(Records from a collection)
↓↓↓
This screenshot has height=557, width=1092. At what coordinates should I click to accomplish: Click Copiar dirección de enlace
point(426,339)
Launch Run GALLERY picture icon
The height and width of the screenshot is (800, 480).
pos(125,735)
↑↑↑
ACTIVITY: Each line above is to be repeated exactly.

REPLY:
This screenshot has height=557, width=1092. At what coordinates should I click to accomplish: Click Copiar dirección de enlace
point(426,339)
Launch Run GALLERY picture icon
The height and width of the screenshot is (800, 480).
pos(125,735)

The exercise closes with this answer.